> THE TASK
Each line below that contains "Follow" should be counted; give the total alone.

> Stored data

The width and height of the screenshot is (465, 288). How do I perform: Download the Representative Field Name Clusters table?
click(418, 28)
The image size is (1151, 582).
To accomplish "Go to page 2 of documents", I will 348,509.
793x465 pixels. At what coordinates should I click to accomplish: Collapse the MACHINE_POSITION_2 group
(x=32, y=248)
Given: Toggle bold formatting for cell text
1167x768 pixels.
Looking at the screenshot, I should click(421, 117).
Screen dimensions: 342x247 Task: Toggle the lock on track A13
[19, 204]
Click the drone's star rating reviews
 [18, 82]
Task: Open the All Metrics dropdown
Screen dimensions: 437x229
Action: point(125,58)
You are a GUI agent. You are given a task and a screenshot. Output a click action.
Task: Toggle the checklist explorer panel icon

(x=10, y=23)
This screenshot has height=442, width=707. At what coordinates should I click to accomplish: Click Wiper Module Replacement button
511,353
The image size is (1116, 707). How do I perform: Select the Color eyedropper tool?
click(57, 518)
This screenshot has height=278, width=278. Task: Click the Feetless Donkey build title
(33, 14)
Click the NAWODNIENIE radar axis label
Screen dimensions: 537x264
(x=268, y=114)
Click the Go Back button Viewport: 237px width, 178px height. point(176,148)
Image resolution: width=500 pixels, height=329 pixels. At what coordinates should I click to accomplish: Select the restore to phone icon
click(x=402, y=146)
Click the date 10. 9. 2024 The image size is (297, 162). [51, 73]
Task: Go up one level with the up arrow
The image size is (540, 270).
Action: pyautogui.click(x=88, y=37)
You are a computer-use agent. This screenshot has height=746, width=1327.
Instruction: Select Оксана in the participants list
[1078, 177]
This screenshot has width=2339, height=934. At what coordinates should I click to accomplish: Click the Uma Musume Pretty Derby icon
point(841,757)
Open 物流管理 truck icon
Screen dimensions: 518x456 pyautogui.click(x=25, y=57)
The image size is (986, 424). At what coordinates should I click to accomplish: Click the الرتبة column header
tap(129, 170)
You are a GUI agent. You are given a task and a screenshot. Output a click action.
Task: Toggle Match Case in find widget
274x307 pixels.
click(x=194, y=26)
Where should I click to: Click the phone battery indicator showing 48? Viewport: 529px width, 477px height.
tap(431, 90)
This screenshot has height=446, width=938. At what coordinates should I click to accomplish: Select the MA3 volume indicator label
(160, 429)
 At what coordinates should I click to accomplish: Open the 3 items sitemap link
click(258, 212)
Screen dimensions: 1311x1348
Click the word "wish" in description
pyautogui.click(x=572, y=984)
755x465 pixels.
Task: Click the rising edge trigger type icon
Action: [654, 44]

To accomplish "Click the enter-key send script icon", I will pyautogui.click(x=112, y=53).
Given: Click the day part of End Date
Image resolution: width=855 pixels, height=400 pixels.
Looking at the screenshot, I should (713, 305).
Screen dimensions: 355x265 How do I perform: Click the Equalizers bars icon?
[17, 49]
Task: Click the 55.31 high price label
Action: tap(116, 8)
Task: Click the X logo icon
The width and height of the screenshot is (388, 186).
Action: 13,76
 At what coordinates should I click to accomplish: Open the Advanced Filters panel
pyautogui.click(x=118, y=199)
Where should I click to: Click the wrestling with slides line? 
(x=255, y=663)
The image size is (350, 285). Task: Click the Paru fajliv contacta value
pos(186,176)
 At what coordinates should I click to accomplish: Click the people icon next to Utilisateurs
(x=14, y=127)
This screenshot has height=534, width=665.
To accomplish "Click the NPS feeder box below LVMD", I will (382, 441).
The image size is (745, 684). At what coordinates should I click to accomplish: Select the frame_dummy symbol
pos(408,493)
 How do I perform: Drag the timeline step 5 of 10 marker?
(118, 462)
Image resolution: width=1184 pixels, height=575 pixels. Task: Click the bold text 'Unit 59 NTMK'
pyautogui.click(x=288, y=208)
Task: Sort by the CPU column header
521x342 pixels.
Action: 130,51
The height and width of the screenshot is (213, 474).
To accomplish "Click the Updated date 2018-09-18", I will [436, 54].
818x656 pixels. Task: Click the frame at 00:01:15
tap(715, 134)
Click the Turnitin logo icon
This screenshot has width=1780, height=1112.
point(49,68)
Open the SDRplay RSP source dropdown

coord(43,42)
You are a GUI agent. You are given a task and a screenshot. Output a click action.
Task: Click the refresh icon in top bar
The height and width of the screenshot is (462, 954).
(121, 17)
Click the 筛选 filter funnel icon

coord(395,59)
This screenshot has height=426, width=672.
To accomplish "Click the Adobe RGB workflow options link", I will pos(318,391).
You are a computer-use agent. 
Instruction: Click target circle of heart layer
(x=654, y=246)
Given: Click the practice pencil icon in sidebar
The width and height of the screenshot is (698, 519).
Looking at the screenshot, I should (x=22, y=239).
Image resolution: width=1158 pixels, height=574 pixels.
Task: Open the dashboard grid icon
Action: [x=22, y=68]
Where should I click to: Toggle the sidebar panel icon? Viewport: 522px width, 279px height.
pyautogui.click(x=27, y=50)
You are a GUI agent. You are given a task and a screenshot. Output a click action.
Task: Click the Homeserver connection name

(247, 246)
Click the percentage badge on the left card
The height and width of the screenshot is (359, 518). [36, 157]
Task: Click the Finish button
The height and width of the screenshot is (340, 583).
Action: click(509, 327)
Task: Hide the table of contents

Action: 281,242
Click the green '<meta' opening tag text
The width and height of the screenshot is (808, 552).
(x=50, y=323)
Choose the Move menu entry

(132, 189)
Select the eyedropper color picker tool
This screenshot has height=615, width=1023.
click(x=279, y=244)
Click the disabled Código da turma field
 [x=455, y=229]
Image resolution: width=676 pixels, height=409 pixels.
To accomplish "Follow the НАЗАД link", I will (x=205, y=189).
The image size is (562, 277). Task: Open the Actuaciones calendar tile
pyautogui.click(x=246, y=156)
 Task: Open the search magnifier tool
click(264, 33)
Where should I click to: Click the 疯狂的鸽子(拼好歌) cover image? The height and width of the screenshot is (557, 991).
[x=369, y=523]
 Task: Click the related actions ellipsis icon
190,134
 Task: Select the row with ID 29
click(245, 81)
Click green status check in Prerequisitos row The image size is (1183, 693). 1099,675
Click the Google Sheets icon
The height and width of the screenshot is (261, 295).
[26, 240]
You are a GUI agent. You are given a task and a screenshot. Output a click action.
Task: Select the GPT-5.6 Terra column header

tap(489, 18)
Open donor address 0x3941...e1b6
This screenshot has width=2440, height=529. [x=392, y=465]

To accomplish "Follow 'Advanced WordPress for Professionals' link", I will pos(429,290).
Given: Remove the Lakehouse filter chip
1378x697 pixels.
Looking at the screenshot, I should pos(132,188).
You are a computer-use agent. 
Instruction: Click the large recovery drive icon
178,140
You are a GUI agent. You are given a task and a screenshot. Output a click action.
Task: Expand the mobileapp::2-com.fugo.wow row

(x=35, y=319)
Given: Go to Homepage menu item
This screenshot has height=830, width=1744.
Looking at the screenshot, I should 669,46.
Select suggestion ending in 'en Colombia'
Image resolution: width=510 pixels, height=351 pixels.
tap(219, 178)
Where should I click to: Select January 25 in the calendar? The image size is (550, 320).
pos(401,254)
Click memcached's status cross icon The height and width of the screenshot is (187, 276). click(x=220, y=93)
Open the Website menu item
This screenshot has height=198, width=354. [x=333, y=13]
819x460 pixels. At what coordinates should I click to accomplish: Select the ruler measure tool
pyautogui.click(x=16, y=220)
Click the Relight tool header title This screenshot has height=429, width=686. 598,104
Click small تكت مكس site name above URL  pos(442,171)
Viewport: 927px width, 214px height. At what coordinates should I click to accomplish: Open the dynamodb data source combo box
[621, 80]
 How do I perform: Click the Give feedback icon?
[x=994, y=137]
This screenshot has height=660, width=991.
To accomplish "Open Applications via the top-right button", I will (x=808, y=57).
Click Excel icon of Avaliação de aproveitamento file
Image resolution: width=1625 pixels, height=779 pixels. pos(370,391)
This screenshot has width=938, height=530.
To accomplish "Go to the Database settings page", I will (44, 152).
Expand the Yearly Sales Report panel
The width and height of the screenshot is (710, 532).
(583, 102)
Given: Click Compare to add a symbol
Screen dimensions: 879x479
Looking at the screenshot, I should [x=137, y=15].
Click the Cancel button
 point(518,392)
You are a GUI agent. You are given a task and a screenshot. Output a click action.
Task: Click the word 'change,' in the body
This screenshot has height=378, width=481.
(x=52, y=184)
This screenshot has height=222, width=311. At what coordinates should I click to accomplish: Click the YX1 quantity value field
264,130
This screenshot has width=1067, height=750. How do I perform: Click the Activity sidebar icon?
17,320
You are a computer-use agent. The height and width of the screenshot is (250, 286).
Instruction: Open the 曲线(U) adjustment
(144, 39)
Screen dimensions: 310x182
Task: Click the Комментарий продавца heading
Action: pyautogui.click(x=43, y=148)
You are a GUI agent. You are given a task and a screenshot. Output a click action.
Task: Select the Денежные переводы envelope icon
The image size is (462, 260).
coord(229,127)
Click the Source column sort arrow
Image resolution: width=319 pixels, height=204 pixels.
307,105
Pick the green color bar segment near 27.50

> SOLUTION TO THIS PROBLEM
2